**Exercise aim**.
The answer should contain every entry below, copied exactly.
::: Given information :::
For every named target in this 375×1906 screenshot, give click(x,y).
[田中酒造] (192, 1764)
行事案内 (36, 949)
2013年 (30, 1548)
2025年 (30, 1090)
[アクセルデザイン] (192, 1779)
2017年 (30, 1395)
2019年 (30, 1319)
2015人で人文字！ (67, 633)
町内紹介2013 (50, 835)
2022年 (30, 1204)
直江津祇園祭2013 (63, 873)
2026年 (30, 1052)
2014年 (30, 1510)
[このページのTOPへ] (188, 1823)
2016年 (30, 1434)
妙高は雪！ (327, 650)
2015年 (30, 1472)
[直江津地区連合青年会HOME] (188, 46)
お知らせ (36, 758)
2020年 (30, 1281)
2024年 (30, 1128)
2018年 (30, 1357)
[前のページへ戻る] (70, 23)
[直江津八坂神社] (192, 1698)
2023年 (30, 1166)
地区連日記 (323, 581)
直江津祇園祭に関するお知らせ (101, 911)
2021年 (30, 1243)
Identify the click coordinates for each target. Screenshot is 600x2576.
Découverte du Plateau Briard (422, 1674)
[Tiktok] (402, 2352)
:::
**Response for this exercise**.
For every named target in this 375×1906 screenshot, give click(x,y).
[田中酒造] (192, 1764)
行事案内 (36, 949)
2013年 (30, 1548)
2025年 (30, 1090)
[アクセルデザイン] (192, 1779)
2017年 (30, 1395)
2019年 (30, 1319)
2015人で人文字！ (67, 633)
町内紹介2013 (50, 835)
2022年 (30, 1204)
直江津祇園祭2013 (63, 873)
2026年 (30, 1052)
2014年 (30, 1510)
[このページのTOPへ] (188, 1823)
2016年 (30, 1434)
妙高は雪！ (327, 650)
2015年 (30, 1472)
[直江津地区連合青年会HOME] (188, 46)
お知らせ (36, 758)
2020年 (30, 1281)
2024年 (30, 1128)
2018年 (30, 1357)
[前のページへ戻る] (70, 23)
[直江津八坂神社] (192, 1698)
2023年 (30, 1166)
地区連日記 (323, 581)
直江津祇園祭に関するお知らせ (101, 911)
2021年 (30, 1243)
Identify the click coordinates for each target. Screenshot is 600x2576.
Découverte du Plateau Briard (422, 1674)
[Tiktok] (402, 2352)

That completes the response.